* [Selected text]
The Order of National Hero (, erovnuli gmiris ordeni) is the highest honor awarded by the government of Georgia together with the title of National Hero. It was established in 2004.

Statute 
The Order of National Hero was established on 24 June 2004. It is conferred on individuals for an "exceptional, distinguishable heroic" service to Georgia. The award carries the monetary grant of 10,000 Georgian lari.

Recipients 
 Zhiuli Shartava – Georgian politician; posthumously, 2004.
 Zaza Damenia – Georgian army corporal; posthumously, 2004.
 John McCain – United States politician; 2010.
 Lech Kaczyński – President of Poland; posthumously, 2010.   
 Zviad Gamsakhurdia – the first President of Georgia; posthumously, 2013. 
 Merab Kostava – Georgian Soviet-era dissident; posthumously, 2013.
 Giorgi Mazniashvili – Georgian general; posthumously, 2013.   
 Grigol Peradze – Georgian churchman and scholar; posthumously, 2013.
 Ekvtime Takaishvili – Georgian historian and archaeologist; posthumously, 2013.

* [Data section]
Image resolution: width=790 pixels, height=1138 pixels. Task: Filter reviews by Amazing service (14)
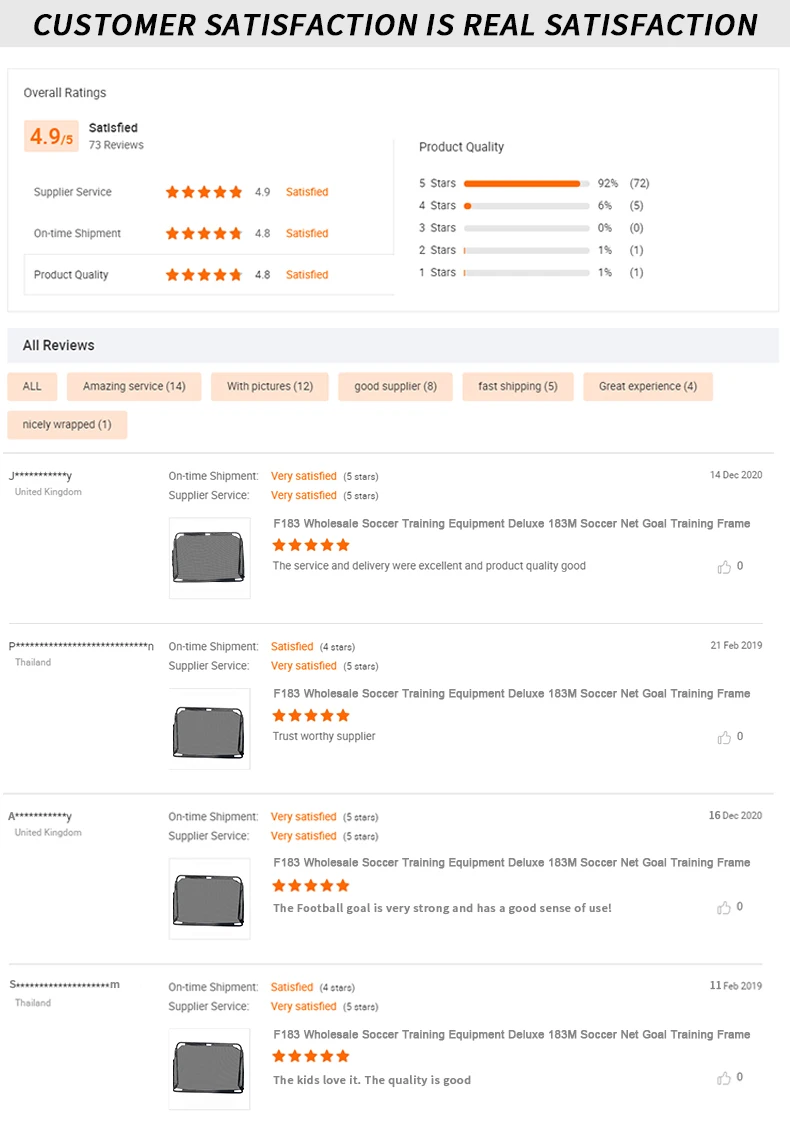[x=134, y=387]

* [Tasks]
A) Answer these questions from the text on the Order of National Hero, one per line:
(i) On what date was the order established?
(ii) What monetary grant comes with the award?
(iii) In what year did John McCain receive it?
B) Rewrite the part of the text on the Order of National Hero that opens with the words "Zviad Gamsakhurdia –" and closes with "scholar; posthumously, 2013.", putting "military commander" in place of "general".

* [In response]
A)
(i) 24 June 2004
(ii) 10,000 Georgian lari
(iii) 2010

B)
Zviad Gamsakhurdia – the first President of Georgia; posthumously, 2013. 
 Merab Kostava – Georgian Soviet-era dissident; posthumously, 2013.
 Giorgi Mazniashvili – Georgian military commander; posthumously, 2013.   
 Grigol Peradze – Georgian churchman and scholar; posthumously, 2013.